Italy became the first major Western power to endorse China's "Belt and Road" infrastructure project (BRI) on Saturday, as the country looks for ways to revive its struggling economy.

Italian Prime Minister Giuseppe Conte shook hands with Chinese President Xi Jinping at a signing ceremony after a three-day trip for the Chinese leader.

Chinese and Italian firms also signed some 10 other deals in the energy, steel and gas pipeline sectors worth around €5 billion according to Italian media.

However, the deal has irked Brussels and some pro-EU figures like French President Emmanuel Macron who see it as helping one of the bloc's key economic rivals.

What is the 'Belt and Road' plan?

The Belt and Road initiative is the centrepiece of China's foreign policy strategy and was incorporated into the ruling Communist Party Constitution in 2017, showing Xi's desire of making China a global leader.

As the first G7 country to have signed the plan, the two countries signed up to more economic cooperation, especially in the areas of trade, transport, infrastructure, and connectivity.

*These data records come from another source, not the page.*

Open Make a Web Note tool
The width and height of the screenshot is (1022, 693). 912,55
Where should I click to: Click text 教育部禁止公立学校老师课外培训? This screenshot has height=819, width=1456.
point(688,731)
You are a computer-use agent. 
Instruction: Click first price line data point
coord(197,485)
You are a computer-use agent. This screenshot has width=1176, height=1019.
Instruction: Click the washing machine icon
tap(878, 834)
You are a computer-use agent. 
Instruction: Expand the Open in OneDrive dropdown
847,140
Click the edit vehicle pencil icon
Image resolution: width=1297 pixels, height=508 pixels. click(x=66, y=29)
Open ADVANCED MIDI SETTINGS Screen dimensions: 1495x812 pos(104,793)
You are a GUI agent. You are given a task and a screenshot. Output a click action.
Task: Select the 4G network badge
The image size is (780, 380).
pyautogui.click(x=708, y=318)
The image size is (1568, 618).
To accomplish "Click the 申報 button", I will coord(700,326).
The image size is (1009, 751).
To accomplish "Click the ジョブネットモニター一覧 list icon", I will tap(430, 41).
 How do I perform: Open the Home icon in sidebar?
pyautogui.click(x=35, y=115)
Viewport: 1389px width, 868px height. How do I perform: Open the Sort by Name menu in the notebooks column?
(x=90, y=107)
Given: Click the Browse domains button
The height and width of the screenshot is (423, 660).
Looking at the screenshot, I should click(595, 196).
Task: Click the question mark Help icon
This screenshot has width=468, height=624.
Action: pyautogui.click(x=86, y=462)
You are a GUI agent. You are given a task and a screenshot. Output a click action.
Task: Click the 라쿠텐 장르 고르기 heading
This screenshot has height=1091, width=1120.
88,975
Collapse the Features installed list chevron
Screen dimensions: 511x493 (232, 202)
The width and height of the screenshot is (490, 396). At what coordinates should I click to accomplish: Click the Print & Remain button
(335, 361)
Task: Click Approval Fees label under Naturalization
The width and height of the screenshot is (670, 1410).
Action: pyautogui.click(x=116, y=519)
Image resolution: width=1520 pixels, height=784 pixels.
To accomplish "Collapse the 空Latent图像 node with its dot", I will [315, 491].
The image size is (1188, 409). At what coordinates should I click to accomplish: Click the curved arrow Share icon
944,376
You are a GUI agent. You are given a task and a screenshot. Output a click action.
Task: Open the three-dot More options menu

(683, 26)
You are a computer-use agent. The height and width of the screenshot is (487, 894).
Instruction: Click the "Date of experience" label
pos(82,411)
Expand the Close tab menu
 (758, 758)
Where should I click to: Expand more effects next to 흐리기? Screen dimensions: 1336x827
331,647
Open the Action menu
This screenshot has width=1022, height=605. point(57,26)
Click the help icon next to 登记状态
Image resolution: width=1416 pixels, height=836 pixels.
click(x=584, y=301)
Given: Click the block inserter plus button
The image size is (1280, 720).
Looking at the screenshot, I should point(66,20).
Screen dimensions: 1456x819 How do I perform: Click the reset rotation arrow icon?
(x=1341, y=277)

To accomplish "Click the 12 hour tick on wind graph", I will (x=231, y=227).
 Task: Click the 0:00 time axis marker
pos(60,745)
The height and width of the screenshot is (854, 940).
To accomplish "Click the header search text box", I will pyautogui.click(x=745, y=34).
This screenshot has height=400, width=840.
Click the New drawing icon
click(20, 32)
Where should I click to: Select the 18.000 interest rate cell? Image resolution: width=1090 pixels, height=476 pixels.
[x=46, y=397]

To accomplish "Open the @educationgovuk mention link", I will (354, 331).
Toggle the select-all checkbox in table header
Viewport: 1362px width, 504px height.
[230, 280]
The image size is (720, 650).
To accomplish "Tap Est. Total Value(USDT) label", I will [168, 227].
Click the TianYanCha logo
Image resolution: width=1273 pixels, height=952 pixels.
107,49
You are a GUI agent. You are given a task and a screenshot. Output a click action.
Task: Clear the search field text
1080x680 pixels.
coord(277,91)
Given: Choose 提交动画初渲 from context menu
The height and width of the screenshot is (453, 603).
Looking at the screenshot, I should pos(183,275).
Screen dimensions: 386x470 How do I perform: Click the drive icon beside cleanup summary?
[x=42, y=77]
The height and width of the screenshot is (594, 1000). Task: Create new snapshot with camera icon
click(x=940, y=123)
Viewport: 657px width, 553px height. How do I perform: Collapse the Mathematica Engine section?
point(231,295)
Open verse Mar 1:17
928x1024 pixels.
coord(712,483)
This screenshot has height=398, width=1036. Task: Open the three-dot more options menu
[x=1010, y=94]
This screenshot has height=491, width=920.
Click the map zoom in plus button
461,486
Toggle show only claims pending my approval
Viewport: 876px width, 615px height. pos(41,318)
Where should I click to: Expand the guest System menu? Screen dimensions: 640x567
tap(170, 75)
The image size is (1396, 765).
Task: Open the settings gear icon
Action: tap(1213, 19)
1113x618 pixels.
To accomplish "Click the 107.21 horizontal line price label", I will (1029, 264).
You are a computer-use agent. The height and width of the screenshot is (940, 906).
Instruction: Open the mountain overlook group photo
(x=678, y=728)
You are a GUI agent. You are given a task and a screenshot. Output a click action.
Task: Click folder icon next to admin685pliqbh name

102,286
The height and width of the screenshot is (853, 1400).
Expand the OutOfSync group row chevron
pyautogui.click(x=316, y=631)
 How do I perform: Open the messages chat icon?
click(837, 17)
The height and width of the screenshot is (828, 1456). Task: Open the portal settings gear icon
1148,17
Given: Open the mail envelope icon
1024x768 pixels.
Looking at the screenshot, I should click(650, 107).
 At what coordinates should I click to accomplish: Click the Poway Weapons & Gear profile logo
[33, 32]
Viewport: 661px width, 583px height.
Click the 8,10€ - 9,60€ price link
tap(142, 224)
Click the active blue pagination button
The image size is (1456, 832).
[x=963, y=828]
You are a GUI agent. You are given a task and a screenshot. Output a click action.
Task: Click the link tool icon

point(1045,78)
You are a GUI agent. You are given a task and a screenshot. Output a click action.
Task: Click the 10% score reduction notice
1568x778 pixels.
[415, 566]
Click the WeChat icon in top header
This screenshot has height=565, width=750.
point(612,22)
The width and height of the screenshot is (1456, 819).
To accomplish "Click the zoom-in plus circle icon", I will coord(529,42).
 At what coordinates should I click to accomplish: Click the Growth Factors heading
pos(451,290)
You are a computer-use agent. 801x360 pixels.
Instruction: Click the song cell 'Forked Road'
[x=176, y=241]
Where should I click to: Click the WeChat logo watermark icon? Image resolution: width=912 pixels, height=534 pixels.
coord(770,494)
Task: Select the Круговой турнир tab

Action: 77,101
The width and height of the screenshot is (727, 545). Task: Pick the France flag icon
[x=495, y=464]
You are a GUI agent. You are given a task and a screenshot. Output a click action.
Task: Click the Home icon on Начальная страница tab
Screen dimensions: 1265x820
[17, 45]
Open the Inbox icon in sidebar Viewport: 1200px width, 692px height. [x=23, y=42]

Why did Italy sign up to it?

Italy's degrading economy could be the number one reason why the European country agreed to signed China's deal. Italy's populist government is anxious to lift the country from its third recession in a decade and saw China's plan as a way of helping its economy.

However, not everyone in the ruling coalition supported signing the deal. Italian Deputy Prime Minister Matteo Salvini, who leads the far-right League, warned against the risk of China "colonialising" Italian markets.

Salvini did not meet with Xi during his visit and even refused to attend a state dinner in honour of the guest on Friday.

Italy's other Deputy Prime Minister and leader of the 5-Star Movement, Luigi Di Maio, played down those fears and pointed to the fact that Italy exports much less to China than to Germany or France.

Italy had a trade deficit of €17.6 billion with China last year and Di Maio said the goal was to eliminate the deficit soon.

Why doesn't the US like it?

China's main economic rival, the United States fears that the plan is a strategy to strengthen China's military influence and could be used to spread technologies capable of spying on Western interests.

Brussels is also not very pleased with the rapprochement between the two countries. Macron, for example, said on Friday that relations with China must not be based primarily on trade.

However, Di Maio brushed off these comments and told reporters that even though Rome remained fully committed to its Western partners, it had to put Italy first when it came to business ties.

The EU will meet with China for a bilateral summit on April the 9th in Brussels.